• Aim of the task: List every line in the records below that contains the string "size", copying each such line in full. Case counts.

• Entries provided:
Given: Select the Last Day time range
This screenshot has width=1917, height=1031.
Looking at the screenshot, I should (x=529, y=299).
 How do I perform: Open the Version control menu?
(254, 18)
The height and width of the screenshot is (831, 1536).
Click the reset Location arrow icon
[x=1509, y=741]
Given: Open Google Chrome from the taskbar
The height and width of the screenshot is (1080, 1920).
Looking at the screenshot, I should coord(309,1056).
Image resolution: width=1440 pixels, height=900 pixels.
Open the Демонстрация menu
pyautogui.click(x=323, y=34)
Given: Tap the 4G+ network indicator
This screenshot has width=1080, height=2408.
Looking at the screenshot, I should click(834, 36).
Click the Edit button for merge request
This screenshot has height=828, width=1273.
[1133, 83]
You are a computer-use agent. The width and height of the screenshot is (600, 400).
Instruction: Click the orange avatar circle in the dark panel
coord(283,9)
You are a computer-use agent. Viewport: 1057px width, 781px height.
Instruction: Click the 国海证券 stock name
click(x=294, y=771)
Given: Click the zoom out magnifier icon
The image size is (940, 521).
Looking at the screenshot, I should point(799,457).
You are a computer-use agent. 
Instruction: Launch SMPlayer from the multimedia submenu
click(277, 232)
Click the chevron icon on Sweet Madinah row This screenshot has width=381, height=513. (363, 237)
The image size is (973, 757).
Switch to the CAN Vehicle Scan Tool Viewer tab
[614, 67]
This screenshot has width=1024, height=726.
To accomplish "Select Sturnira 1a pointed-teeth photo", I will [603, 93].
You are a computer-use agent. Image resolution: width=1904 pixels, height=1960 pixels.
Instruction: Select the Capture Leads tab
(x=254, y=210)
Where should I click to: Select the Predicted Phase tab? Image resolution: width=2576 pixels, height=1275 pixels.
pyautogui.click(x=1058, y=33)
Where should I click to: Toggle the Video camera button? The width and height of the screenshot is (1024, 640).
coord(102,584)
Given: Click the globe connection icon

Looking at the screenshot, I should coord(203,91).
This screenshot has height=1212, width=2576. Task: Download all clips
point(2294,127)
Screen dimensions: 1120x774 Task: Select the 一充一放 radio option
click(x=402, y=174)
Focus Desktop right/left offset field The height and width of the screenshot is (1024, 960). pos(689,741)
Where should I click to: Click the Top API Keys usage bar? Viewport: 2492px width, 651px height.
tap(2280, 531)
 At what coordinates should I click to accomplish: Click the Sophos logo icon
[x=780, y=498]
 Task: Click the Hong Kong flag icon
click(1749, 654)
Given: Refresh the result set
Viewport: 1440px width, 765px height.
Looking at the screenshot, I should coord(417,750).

• Result:
The image size is (940, 521).
The image size is (973, 757).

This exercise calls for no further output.